Task description:
A copy is needed of each line in the records that has the word "will".

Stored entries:
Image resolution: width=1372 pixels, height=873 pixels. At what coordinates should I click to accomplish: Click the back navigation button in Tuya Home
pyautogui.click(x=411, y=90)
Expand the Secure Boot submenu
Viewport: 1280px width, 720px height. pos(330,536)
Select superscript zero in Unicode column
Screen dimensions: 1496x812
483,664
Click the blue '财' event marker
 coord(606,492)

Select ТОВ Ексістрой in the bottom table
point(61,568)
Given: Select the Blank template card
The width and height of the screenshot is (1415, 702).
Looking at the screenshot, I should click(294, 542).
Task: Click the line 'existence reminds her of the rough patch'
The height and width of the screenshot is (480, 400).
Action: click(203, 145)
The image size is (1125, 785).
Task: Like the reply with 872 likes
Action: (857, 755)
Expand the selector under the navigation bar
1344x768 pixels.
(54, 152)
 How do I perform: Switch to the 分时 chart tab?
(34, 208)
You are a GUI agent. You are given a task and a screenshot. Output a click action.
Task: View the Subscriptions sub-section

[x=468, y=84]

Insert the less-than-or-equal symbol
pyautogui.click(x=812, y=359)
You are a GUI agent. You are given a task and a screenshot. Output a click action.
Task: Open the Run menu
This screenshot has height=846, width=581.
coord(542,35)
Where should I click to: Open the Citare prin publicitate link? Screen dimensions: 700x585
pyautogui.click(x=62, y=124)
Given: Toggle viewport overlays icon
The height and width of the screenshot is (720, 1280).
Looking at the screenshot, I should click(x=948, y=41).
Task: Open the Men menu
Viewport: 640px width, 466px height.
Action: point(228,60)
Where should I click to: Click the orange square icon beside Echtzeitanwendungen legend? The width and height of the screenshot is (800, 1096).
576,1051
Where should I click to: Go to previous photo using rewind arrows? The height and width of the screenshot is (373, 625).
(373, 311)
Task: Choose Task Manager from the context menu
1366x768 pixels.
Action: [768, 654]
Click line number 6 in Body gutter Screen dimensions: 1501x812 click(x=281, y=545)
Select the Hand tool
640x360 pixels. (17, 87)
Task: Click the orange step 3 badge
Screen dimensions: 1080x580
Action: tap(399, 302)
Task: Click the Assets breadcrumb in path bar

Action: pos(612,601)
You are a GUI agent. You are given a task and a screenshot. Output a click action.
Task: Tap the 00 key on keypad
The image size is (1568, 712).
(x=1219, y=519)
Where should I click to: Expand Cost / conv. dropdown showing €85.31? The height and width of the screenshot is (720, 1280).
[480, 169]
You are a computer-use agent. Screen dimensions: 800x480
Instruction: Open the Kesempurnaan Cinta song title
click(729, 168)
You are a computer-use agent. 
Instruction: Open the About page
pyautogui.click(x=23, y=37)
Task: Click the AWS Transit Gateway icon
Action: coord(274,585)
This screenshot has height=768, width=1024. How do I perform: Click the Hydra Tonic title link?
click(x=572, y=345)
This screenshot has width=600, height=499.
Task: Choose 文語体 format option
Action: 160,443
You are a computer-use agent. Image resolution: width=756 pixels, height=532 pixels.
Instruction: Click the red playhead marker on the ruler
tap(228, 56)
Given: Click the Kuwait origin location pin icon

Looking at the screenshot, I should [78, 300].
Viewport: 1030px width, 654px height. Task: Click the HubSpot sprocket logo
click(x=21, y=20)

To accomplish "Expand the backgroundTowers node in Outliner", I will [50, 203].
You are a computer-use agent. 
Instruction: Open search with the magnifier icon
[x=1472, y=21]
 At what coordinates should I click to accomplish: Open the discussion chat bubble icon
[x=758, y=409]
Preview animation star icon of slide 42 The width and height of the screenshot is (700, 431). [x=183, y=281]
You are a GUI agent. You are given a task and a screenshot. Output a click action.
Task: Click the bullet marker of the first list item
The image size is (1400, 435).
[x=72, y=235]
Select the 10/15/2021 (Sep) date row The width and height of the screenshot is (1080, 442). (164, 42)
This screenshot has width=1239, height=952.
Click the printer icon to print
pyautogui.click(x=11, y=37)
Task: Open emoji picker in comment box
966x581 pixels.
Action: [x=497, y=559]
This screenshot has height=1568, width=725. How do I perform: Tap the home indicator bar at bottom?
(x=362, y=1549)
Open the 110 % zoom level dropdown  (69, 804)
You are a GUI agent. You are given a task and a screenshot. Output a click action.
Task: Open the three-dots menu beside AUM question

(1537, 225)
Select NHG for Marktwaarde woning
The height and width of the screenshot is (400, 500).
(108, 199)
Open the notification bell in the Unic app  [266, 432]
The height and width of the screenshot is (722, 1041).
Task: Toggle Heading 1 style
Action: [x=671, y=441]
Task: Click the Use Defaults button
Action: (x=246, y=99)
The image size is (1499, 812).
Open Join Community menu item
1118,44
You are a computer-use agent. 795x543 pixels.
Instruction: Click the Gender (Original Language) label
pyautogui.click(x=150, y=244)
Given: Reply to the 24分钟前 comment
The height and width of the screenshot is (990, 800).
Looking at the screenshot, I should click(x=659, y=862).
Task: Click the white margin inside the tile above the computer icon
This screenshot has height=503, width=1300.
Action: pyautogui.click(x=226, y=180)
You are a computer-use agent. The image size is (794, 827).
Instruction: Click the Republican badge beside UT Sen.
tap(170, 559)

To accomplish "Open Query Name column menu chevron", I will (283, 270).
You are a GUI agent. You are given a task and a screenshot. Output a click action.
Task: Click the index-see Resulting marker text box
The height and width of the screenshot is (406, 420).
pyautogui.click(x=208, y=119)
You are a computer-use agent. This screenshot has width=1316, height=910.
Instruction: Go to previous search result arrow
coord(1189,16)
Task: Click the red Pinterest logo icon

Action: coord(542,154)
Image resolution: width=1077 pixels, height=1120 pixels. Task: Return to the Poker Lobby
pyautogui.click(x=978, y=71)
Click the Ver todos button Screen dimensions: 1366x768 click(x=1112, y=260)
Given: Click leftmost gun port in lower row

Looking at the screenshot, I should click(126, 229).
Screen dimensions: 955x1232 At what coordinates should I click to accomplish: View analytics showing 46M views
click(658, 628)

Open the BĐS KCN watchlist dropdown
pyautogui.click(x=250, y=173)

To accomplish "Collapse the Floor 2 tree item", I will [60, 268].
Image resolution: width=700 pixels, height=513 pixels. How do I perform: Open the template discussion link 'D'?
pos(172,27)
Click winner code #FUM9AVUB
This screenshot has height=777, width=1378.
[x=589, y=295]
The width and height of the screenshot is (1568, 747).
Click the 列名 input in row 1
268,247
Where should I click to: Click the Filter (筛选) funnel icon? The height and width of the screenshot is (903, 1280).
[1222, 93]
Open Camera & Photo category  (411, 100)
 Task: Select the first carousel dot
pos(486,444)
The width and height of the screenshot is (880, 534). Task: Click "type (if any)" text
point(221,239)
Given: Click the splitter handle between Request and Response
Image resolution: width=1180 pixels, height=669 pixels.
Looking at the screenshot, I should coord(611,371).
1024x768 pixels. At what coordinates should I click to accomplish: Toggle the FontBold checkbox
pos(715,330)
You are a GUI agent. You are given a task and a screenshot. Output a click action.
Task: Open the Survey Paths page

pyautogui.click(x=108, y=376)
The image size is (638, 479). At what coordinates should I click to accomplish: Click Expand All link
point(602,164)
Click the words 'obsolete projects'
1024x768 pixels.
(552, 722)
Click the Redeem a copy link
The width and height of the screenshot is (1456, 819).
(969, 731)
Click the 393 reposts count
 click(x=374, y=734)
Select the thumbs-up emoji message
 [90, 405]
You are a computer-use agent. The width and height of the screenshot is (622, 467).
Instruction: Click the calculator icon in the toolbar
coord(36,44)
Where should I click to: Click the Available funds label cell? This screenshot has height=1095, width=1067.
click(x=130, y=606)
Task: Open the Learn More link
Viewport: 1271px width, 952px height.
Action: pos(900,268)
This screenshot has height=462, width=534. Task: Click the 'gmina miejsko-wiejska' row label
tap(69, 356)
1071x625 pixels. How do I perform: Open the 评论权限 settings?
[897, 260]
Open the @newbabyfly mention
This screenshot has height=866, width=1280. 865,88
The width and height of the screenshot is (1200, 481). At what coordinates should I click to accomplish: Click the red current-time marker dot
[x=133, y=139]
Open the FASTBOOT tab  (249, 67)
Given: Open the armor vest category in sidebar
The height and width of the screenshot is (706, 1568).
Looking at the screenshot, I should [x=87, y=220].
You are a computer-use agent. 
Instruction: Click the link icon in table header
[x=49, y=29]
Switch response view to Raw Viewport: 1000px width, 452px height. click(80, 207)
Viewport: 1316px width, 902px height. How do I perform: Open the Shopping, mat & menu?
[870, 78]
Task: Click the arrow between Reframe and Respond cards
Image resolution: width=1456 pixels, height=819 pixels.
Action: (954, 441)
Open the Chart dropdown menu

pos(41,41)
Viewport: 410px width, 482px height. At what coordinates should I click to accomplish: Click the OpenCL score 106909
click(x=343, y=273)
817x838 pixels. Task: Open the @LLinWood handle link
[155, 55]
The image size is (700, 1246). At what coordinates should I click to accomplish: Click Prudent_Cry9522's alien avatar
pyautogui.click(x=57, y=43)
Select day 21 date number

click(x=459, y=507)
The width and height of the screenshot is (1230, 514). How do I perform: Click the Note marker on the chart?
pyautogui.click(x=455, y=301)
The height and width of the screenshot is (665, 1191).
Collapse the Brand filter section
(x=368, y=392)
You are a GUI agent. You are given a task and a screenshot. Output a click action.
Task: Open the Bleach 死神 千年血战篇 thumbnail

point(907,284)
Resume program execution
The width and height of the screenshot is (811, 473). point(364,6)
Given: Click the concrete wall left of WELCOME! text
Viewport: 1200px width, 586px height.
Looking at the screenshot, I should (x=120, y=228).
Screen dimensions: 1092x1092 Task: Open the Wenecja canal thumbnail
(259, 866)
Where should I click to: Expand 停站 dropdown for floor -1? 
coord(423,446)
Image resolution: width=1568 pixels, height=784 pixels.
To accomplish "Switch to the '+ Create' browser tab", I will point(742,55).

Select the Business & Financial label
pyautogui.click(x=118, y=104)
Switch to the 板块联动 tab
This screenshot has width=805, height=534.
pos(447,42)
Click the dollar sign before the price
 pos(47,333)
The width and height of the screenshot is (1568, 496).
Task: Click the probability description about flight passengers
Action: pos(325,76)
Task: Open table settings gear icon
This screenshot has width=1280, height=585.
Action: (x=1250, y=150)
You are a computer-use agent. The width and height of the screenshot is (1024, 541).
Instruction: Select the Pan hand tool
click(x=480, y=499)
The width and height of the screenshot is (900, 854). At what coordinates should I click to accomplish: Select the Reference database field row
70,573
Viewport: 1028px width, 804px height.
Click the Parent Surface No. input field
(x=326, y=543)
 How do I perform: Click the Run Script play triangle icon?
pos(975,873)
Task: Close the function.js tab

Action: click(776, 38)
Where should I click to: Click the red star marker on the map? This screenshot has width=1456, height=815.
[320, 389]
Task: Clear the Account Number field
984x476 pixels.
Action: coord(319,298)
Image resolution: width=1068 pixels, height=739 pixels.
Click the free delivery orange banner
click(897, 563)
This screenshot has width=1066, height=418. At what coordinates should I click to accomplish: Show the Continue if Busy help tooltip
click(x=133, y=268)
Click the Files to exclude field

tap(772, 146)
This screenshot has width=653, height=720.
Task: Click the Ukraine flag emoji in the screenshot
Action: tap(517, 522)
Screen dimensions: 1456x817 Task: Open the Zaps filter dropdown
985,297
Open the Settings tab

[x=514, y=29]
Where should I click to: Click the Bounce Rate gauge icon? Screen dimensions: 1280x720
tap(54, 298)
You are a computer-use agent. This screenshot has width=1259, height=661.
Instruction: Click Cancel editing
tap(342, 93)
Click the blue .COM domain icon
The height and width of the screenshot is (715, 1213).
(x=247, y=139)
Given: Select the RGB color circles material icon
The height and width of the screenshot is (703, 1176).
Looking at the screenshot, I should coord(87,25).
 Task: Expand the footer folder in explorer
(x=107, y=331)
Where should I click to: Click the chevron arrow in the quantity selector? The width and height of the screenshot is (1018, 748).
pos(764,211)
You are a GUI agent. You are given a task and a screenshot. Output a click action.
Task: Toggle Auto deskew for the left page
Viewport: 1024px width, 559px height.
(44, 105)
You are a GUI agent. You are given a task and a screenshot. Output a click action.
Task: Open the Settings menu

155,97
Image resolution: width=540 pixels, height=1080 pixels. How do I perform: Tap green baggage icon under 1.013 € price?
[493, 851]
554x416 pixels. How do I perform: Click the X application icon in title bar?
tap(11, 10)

Solution to this problem:
To accomplish "Expand the backgroundTowers node in Outliner", I will [50, 203].
To accomplish "Open Query Name column menu chevron", I will (283, 270).
To accomplish "Collapse the Floor 2 tree item", I will [60, 268].
To accomplish "Switch to the '+ Create' browser tab", I will point(742,55).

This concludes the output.